** Opening Records shown block **
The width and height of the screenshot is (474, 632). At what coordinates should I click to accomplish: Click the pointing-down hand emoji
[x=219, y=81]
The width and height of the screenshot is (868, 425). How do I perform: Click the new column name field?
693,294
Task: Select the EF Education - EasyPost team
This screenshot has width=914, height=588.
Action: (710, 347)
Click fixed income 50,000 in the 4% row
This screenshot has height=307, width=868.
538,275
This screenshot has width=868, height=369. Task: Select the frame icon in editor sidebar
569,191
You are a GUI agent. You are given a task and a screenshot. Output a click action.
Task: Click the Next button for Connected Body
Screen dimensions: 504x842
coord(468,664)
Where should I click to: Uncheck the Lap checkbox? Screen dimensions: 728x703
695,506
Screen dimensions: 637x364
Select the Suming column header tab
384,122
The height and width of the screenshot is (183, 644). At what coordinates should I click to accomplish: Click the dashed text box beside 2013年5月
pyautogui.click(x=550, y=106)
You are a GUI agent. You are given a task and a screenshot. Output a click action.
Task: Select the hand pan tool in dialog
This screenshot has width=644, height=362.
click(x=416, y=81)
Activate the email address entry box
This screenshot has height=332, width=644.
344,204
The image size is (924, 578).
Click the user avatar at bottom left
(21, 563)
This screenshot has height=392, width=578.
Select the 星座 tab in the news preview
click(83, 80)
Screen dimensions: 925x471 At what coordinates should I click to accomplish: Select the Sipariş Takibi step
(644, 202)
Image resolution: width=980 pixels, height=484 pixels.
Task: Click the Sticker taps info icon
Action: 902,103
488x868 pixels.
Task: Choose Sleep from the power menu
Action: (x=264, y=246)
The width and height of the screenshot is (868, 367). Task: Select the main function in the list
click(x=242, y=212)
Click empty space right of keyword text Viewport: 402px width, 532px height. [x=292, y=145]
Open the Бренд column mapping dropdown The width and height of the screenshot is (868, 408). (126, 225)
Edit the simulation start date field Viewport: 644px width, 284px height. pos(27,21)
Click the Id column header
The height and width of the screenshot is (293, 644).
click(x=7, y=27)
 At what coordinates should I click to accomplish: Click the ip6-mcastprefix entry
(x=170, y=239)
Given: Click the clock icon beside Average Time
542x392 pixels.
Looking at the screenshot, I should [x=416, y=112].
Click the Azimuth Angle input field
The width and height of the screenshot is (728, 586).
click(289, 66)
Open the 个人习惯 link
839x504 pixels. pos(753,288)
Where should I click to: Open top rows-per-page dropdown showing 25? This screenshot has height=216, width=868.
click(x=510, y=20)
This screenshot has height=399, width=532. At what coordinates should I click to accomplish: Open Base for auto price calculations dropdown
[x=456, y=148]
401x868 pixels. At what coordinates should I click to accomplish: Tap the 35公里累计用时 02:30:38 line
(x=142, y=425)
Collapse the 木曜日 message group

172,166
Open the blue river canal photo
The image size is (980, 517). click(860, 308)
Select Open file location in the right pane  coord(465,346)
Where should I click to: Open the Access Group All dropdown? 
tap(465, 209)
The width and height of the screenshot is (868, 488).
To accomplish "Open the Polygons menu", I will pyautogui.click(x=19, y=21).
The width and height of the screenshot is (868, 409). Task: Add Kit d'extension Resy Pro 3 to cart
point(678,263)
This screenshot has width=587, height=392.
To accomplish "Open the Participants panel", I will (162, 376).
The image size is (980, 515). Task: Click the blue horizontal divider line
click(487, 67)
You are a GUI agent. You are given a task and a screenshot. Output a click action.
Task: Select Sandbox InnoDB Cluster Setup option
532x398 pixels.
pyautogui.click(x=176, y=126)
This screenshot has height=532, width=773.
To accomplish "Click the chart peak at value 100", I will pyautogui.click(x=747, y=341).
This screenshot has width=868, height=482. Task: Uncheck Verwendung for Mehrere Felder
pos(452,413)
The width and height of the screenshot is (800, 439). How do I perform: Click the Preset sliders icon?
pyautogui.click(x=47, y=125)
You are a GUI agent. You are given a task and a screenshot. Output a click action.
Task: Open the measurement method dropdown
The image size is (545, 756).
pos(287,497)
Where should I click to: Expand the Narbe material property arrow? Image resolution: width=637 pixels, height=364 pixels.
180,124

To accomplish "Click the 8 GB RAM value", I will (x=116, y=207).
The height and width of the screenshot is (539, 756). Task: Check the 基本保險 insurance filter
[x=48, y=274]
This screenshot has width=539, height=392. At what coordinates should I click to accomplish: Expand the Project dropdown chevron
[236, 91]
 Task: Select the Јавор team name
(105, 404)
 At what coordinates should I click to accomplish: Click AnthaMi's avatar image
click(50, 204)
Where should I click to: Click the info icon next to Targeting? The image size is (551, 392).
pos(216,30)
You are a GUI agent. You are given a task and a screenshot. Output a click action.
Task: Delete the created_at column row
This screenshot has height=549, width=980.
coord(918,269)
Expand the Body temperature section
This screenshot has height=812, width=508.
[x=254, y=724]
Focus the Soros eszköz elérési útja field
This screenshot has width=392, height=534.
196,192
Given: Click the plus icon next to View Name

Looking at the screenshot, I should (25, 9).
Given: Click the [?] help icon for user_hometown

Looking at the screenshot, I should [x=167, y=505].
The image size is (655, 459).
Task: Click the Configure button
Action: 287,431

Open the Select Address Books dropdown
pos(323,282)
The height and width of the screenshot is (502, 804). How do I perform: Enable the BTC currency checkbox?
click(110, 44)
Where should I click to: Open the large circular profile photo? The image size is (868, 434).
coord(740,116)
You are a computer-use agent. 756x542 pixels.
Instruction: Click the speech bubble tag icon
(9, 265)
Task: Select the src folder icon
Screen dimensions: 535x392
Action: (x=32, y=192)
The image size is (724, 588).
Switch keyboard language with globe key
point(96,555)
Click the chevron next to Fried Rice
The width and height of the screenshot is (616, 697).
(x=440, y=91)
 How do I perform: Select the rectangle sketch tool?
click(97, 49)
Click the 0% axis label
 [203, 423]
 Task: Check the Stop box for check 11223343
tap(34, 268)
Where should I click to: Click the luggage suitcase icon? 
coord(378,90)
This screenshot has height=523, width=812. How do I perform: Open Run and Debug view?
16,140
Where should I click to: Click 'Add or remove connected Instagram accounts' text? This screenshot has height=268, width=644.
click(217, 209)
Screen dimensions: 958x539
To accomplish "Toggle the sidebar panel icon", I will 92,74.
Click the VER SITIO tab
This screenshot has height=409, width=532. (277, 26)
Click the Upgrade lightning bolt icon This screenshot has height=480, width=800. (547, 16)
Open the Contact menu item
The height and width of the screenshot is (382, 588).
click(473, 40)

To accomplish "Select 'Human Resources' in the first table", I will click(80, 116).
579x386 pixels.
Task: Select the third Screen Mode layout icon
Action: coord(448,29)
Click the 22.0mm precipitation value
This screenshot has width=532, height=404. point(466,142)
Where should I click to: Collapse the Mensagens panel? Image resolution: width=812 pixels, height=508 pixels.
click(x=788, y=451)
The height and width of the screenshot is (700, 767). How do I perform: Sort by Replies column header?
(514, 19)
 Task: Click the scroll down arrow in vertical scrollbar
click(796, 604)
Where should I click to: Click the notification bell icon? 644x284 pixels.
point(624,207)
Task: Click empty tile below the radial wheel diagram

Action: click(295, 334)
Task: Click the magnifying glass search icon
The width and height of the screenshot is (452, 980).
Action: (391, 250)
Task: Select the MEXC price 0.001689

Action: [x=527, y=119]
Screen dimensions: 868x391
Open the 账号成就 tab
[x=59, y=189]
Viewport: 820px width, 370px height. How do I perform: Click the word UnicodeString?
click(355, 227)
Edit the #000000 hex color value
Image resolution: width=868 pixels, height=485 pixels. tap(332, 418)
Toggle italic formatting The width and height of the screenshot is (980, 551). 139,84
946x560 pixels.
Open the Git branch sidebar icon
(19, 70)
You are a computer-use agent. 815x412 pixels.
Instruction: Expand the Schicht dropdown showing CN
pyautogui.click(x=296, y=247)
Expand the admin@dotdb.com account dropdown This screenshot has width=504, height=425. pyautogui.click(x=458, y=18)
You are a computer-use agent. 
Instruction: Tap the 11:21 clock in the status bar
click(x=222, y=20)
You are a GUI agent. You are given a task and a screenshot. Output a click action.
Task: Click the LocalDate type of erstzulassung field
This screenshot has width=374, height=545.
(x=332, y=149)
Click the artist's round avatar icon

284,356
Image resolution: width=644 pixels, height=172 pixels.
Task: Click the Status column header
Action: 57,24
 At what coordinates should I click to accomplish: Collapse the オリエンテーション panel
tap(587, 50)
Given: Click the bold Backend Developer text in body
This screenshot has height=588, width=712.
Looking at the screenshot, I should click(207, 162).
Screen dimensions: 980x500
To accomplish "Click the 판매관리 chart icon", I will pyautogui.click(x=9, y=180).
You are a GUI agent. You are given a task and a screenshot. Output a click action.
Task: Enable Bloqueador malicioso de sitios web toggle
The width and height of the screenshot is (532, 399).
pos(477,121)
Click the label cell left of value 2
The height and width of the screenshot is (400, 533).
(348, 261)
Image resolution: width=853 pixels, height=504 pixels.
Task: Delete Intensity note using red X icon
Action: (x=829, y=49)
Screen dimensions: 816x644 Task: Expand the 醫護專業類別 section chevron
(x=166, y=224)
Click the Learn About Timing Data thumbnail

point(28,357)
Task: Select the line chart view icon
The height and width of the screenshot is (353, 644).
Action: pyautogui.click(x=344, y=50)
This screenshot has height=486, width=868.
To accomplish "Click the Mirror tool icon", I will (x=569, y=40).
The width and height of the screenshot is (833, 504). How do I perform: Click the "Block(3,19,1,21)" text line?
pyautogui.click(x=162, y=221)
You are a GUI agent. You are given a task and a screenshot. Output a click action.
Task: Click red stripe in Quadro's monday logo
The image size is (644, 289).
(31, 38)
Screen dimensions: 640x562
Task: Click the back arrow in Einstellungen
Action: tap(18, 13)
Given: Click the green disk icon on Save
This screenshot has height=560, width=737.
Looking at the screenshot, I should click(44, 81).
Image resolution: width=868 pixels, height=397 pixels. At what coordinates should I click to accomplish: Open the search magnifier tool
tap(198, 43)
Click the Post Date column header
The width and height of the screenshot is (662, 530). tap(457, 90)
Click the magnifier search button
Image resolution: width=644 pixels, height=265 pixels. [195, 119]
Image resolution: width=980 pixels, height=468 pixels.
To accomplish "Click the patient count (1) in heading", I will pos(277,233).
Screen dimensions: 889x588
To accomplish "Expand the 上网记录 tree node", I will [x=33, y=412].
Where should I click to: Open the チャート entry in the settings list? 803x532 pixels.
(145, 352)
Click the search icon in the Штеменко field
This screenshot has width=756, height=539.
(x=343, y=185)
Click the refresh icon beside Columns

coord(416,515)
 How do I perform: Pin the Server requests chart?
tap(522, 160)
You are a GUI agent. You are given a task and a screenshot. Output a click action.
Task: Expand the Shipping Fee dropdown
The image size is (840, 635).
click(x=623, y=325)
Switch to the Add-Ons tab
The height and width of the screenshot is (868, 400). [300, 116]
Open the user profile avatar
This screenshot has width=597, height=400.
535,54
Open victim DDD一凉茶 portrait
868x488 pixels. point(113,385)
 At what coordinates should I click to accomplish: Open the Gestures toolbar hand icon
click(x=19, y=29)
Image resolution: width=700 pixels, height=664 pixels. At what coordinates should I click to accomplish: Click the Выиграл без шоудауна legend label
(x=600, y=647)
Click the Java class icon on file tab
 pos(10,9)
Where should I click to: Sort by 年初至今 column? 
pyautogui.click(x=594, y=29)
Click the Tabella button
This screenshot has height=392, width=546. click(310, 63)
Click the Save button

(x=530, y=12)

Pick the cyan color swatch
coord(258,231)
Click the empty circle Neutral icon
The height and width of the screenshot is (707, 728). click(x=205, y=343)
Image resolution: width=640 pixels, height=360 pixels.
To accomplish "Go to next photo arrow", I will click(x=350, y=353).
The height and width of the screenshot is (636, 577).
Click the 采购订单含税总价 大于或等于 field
** Closing Records shown block **
### Work to complete
Return the lines from the line containing "Image resolution: width=640" to the end of the entries above, exactly as they appear and with no other output.

### Response to the exercise
Image resolution: width=640 pixels, height=360 pixels.
To accomplish "Go to next photo arrow", I will click(x=350, y=353).
The height and width of the screenshot is (636, 577).
Click the 采购订单含税总价 大于或等于 field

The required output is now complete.